The most likely scenario is that you are running more than one of these loops at a time and that creates a potential race condition (because of the asynchronous database call) where one loop deletes a key that the other loop is still working on.
The best fix would be to both avoid ever running two of these at the same time and to also protect against possible race conditions. If you show us the calling code context so we can see how/if it can get called more than once before the other is finished, we can advise on a way to avoid that.
Even without that, you can protect against the race condition like this:
Object.keys(globalObject).forEach(function(key) {
database.query('SELECT * from accounts WHERE `ID` = ' + key + ' LIMIT 1', function(error, rows, fields) {
// if the db says no rows or the key is already gone, then nothing to do
if (rows.length == 0 || !globalObject[key]) return;
console.log('User has ' + globalObject[key].length + ' items')
globalObject[key].forEach(function(item) {
console.log('Item ID is ' + item.id)
});
delete globalObject[key];
});
});
The extra !globalObject[key]
check added to the if
statement protects against the case where someone else has already removed the key during your database calls.
Incidentally, you don't need this if
:
if (Object.keys(globalObject).length != 0) {
because Object.keys(globalObject).forEach()
works fine if the array is empty (it just has nothing to do).
More explanation based on your comments:
The .forEach()
loop runs to completion without getting interrupted. But the database operations in the loop are non-blocking. They get started, but the loop doesn't wait for them to finish. So, the .forEach()

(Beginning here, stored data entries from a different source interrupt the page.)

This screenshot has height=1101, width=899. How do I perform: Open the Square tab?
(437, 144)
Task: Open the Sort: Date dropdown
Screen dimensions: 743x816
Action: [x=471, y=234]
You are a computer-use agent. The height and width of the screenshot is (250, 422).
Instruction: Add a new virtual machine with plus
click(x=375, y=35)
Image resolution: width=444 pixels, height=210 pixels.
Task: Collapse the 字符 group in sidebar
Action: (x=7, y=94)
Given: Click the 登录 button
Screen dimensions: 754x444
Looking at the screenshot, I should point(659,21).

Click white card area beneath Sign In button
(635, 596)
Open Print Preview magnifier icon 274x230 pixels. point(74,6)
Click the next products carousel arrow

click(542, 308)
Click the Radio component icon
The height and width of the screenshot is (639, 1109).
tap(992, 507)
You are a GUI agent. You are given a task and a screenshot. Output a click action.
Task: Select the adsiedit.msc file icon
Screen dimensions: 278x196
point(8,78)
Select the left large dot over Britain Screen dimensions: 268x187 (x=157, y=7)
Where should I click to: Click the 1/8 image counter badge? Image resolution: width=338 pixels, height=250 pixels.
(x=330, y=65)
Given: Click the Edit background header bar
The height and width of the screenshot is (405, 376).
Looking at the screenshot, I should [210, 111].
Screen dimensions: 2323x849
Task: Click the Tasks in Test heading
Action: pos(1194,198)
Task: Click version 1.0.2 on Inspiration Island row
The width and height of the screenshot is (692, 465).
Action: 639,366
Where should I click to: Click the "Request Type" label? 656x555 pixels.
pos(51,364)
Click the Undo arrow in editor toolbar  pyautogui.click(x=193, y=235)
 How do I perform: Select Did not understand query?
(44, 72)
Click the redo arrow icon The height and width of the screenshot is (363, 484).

loop will be done, but the callbacks inside the loop have not yet been called.
So, if you have 10 keys, you will start 10 database operations (and none have completed yet). Now, the .forEach()
loop is done. If your setInterval()
calls this code again BEFORE all 10 database operations have finished, then a new .forEach()
loop will run and start some more database operations, based on keys that are about to get deleted by the first loop (when its database operations finally finish). Now, after the second .forEach()
loop has run, the database operations from the first loop start finished and removing keys. Then, after they finish, the database operations from your second .forEach()
loop finish and their callbacks are called and they are trying to use keys that have now been deleted by the callbacks inside the first loop.
The loops themselves don't run at the same time. But, after each loop runs, it sets up database callbacks that run at some indeterminate time in the future and those callbacks (as coded by you) were assuming that a certain set of keys had not been deleted. But, if you didn't wait until all the database callbacks from the first loop were done before starting a second loop, then that assumption falls apart as the second loop will be using keys that the first loop's database calls are going to remove when they finally finish. That will mess up the database callbacks that were started by the second loop.
The .forEach()
calls have nothing to do with events. They are just loops in Javascript and they run synchronously. The database calls just start asynchronous operations. Their callbacks will be triggered by events sometime in the future. Because those database calls are non-blocking asynchronous, the .forEach()
loop finishes and then sometime later the JS interpreter gets events that trigger the database callbacks to get called.